Below are lines of data; restate word for word those running from the line containing "Viewport: 1456px width, 819px height. Task: Click" to the line containing "Click the settings gear sidebar icon", inclusive, and no others.

··· Raw data ···

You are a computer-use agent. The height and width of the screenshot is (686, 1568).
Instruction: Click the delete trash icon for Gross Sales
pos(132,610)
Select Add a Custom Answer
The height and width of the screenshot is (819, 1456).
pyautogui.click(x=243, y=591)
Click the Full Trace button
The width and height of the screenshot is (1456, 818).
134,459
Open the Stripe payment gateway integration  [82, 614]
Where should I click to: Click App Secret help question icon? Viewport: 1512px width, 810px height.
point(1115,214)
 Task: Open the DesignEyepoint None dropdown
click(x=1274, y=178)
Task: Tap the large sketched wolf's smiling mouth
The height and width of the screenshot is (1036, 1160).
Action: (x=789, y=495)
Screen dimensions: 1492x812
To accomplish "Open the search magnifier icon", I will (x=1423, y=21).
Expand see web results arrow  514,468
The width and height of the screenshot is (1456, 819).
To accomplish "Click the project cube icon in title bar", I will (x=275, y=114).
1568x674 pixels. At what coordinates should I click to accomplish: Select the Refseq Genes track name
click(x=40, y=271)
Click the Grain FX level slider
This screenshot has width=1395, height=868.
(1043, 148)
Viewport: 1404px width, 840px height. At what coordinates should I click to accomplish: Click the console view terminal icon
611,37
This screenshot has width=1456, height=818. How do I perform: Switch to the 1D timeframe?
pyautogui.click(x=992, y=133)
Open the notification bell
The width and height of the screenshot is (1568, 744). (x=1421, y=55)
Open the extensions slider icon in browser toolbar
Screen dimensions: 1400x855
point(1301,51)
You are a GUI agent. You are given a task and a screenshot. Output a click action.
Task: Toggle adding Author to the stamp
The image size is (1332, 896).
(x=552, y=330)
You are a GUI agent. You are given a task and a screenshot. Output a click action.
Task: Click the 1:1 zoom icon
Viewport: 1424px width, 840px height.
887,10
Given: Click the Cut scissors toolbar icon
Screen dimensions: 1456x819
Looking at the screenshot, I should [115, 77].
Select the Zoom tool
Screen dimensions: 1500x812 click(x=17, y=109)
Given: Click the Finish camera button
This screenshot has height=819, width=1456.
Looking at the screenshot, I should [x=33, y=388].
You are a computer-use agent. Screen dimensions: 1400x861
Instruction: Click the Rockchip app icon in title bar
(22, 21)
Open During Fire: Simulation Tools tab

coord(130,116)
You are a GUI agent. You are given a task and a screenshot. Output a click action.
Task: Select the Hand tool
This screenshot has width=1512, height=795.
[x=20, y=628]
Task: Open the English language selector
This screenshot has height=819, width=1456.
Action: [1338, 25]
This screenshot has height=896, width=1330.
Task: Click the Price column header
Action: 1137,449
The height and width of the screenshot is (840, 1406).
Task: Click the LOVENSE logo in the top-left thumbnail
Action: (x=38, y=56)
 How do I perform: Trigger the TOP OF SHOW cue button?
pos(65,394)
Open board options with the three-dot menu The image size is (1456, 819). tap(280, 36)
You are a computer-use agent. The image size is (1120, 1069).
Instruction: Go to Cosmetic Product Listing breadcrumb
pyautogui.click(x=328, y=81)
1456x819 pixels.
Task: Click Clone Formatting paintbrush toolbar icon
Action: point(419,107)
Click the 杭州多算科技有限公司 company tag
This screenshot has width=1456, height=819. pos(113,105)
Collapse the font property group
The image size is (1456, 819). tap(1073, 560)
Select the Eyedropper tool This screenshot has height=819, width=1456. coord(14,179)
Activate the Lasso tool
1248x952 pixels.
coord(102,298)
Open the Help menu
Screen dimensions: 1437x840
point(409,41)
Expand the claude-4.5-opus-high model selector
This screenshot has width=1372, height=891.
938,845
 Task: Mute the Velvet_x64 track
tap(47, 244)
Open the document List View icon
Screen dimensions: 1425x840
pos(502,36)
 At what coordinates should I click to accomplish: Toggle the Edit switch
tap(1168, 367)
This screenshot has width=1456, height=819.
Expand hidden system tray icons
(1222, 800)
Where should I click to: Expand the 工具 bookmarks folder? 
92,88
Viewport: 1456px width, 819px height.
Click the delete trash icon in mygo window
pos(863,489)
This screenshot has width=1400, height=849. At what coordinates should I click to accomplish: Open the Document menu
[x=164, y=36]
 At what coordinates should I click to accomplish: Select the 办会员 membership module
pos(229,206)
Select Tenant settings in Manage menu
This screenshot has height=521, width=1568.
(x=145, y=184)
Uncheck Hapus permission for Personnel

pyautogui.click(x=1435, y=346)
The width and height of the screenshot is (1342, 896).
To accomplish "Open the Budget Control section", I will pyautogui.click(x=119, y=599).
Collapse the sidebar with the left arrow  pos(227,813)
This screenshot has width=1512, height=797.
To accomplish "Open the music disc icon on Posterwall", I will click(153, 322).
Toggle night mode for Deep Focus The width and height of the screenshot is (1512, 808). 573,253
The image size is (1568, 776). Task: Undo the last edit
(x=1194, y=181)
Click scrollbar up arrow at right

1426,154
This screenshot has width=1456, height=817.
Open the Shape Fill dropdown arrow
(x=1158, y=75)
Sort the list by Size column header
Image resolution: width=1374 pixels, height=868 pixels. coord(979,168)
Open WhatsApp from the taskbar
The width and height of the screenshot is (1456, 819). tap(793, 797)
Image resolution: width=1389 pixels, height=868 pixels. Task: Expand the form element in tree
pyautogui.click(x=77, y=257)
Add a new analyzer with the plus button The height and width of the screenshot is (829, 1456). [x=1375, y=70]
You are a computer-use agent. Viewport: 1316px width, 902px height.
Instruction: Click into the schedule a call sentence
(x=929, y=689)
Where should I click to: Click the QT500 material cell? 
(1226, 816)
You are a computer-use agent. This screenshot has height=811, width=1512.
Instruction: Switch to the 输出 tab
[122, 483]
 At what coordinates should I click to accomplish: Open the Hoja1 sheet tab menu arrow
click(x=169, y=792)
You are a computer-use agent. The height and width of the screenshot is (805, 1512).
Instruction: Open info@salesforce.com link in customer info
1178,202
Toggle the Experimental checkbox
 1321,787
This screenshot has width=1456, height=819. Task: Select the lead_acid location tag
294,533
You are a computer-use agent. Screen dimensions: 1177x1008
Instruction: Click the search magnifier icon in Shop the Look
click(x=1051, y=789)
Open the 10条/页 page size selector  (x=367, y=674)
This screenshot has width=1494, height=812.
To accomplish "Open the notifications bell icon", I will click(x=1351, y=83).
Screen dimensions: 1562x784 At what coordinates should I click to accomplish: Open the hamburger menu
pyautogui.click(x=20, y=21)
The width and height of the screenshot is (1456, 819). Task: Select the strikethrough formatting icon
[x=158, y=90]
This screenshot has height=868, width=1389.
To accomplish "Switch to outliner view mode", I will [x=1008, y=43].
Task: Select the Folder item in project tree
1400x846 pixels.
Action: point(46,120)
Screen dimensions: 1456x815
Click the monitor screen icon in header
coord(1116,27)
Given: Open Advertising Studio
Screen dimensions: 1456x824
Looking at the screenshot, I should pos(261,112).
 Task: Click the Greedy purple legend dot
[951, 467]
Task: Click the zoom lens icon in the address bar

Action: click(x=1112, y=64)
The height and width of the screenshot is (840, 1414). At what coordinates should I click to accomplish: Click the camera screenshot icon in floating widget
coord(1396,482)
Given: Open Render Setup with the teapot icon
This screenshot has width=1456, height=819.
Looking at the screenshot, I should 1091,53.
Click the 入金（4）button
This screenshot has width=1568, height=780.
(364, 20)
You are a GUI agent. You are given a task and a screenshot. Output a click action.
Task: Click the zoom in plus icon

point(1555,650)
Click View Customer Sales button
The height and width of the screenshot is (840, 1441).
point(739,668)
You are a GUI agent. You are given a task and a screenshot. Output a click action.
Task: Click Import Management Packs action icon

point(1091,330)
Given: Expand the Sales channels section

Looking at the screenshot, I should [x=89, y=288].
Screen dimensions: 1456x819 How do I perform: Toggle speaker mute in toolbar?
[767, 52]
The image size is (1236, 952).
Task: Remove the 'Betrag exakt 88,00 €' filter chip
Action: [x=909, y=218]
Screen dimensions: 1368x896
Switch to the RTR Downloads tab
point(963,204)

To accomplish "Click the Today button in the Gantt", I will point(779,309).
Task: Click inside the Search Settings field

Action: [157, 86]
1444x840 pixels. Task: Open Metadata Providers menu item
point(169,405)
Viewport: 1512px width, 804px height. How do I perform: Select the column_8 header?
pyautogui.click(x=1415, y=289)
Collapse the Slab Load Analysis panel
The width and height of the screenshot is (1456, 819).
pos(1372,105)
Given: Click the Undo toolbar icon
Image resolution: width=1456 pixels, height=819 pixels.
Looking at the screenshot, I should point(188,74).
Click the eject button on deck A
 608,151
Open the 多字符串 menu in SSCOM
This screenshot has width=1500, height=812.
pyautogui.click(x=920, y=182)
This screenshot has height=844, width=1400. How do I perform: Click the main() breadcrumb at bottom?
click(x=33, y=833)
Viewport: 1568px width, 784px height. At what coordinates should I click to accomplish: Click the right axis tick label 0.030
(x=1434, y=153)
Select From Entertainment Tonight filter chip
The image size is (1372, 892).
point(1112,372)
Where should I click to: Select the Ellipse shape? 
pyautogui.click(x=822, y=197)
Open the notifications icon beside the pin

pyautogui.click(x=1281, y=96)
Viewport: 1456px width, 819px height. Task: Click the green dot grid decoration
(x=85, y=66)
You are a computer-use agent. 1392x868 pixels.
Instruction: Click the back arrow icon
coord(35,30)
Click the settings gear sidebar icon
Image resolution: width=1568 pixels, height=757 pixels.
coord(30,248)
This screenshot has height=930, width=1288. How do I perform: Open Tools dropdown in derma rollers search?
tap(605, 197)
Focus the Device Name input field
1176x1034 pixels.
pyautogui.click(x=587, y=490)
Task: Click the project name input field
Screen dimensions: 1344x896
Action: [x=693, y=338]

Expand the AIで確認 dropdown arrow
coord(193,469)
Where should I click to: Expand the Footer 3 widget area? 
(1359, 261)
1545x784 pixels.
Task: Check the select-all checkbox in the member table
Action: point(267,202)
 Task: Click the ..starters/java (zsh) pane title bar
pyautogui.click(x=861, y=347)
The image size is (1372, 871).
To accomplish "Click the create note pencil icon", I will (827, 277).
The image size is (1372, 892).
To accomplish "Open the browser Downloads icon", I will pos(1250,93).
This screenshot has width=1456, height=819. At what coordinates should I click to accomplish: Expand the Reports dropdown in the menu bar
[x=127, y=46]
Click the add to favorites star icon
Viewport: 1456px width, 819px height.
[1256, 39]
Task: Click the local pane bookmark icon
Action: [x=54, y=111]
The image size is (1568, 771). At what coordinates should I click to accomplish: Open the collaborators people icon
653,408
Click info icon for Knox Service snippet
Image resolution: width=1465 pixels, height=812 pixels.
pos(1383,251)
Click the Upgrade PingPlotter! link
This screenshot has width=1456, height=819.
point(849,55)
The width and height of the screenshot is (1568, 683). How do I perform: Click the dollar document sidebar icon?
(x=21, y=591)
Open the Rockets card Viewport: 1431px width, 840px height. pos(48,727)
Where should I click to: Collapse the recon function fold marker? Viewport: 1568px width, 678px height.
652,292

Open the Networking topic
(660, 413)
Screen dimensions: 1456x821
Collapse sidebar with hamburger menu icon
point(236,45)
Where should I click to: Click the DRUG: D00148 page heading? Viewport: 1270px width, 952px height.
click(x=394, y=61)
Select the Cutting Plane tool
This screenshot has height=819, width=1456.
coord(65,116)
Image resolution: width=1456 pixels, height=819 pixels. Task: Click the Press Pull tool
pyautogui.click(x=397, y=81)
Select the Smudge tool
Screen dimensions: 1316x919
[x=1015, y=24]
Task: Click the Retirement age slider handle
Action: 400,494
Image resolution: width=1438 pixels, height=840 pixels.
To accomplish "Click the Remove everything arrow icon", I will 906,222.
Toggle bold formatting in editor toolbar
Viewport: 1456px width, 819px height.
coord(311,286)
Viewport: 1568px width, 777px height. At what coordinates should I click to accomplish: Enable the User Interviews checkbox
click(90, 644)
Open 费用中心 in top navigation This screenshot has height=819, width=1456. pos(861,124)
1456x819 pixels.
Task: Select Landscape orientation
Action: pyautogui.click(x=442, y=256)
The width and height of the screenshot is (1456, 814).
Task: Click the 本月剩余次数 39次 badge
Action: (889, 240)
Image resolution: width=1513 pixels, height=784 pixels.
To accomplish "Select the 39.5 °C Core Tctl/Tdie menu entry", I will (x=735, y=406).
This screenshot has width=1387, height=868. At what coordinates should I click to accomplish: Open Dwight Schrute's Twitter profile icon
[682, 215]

···

Problem solution:
Viewport: 1456px width, 819px height. Task: Click the green dot grid decoration
(x=85, y=66)
You are a computer-use agent. 1392x868 pixels.
Instruction: Click the back arrow icon
coord(35,30)
Click the settings gear sidebar icon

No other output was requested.